I work with NLP and do not plan to try this tool, though, not because of Java, but because I'm not interested in a summarizer right now.
Our current production back-end doing NLP stuff is written in Java and most third party libraries it uses are also written in Java. It was initially written in Python, but at one point we realized that most libraries we use are in Java and Python is just moving data between them. The choice of these Java libraries wasn't driven by any love towards Java either. By the time they were just a fair bit more advanced both in feature set and performance than their Python counterparts. One example is Stanford Parser and CoreNLP toolkit--up until Parsey McParseface it was the most accurate parser, and CoreNLP toolkit had more features (that interested us) than Python's NLTK.
In the end, language and libs don't matter as much as the actual relevancy of the algorithmic methods.
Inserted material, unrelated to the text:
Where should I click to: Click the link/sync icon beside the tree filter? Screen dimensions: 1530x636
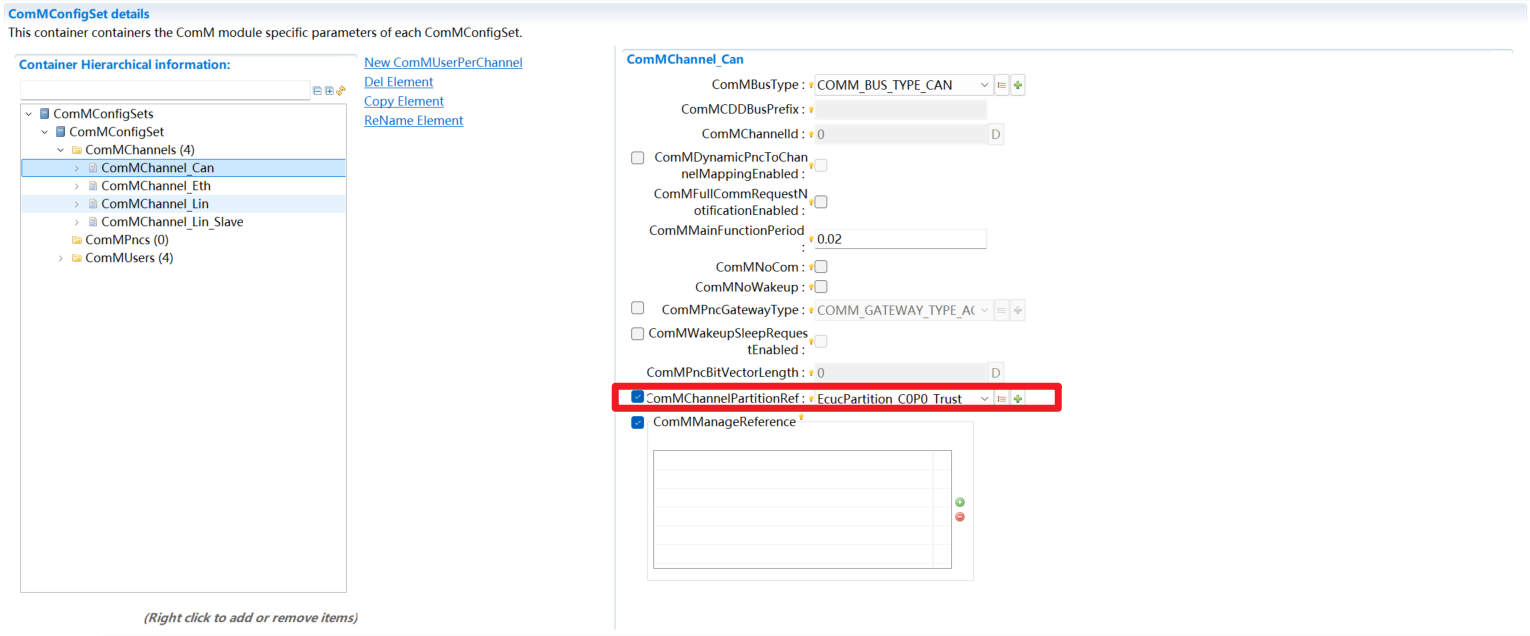coord(341,91)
This is where the real innovation and invention occurs, in the ability to mimic human cognition as closely as possible. This is also why side-by-side comparisons are the ultimate litmus and why there is now a separation happening between companies that regurgitate voyeuristic ideas (geocities, friendster, myspace, facebook-aol, snapchat, twitter-majordomo) verses companies that truly invent and innovate hard-to-duplicate initial algorithmic solutions (Google, SENS, Buck Inst., Human Longevity, SpaceX). It's like fake AI vs a path toward some semblance of real AI.
I do a lot of NLP stuff and the Python/Java divide is definitely a problem right now. I'm happy with both languages, but generally prefer Python. A lot of the state-of-the-art tools, especially the Stanford stuff, is in Java, while many of the more modern and experimental stuff is in Python. In theory it should be really easy to use both, but in practice I've always had to deal with bugs in the gap between the languages, whether Jython or OS level integration. So currently, yes, there are some new tools (including this one) that I would definitely try if they were written in Python and I could just do a pip install + import, but never get round to testing out because like this one they are more clunky to set up and require Java.
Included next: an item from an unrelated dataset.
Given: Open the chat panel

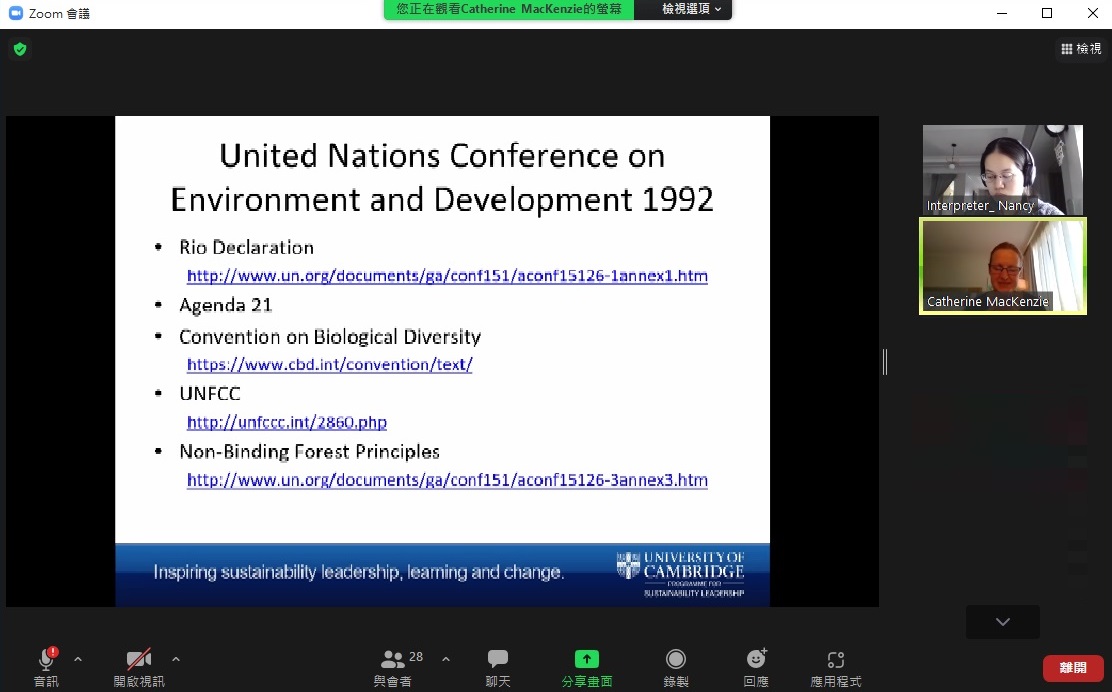Looking at the screenshot, I should pyautogui.click(x=498, y=659).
Well this code is in Scala, not Java. Python doesn't have a library like the Stanford Datetime parser that can convert a phrase such as 'day after tomorrow' to the actual date. I understand that Writing Java is hard simply because of the amount of code you have to write. Scala is a good compromise.
On the contrary, last time I needed to parse natural dates in Python I got confused because there are dozens of libraries that do exactly this. One example:
>>> from parsedatetime import Calendar
>>> cal = Calendar()
>>> cal.parse("The day after tomorrow")
(time.struct_time(tm_year=2016, tm_mon=10, tm_mday=3, tm_hour=9, tm_min=0, tm_sec=0, tm_wday=0, tm_yday=277, tm_isdst=-1), 1)
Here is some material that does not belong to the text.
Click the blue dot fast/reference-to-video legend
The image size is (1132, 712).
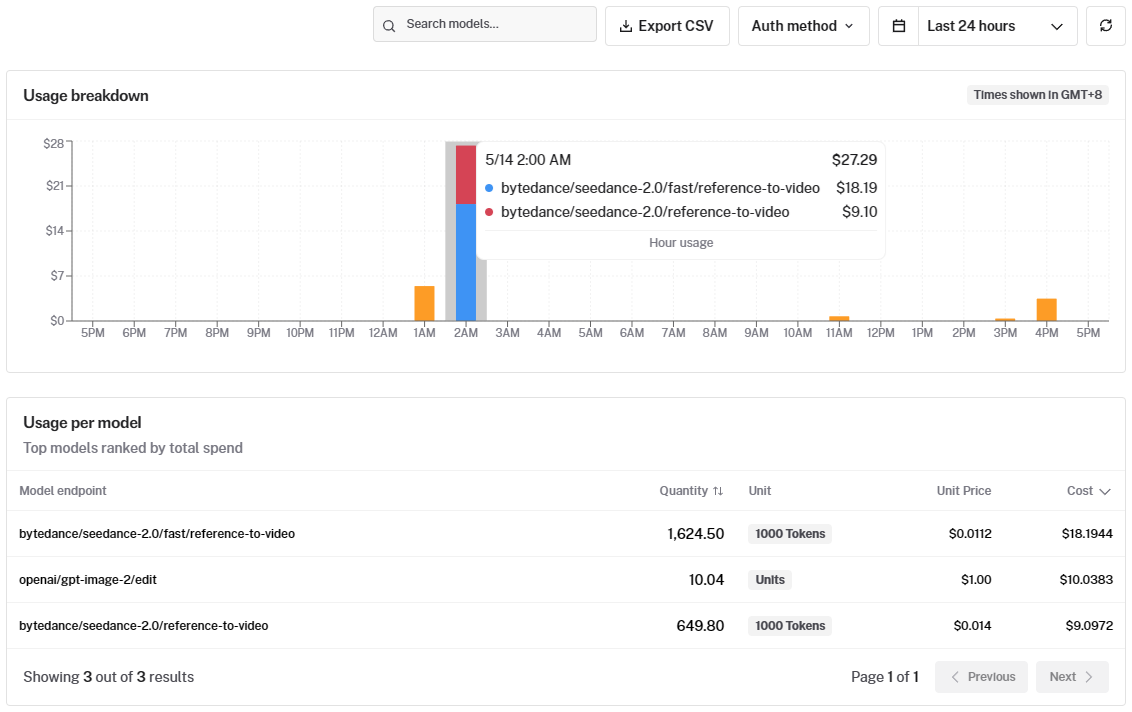(x=489, y=188)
Yes I've used Java equivalents before and they're impressive, but I don't think Python is inferior in this regard. For me, the advantage of Python is mainly being able to easily run small sections of project code in an IPython shell while developing that make the development workflow so much faster and more pleasant, rather than the quantity of code.
Summarizing news articles the way the bot does isn't really that
difficult. You face the task of picking 5 sentences out of 20. Since journalists
write in a very compact style, the result will almost always
look decent. You just follow a few simple rules like:
- Length of sentence without stopwords
- Distribution of words across the article
- Words shared with the title
- Position in the article
- Position in the paragraph
- Does the sentence address the subject in third person? (avoid)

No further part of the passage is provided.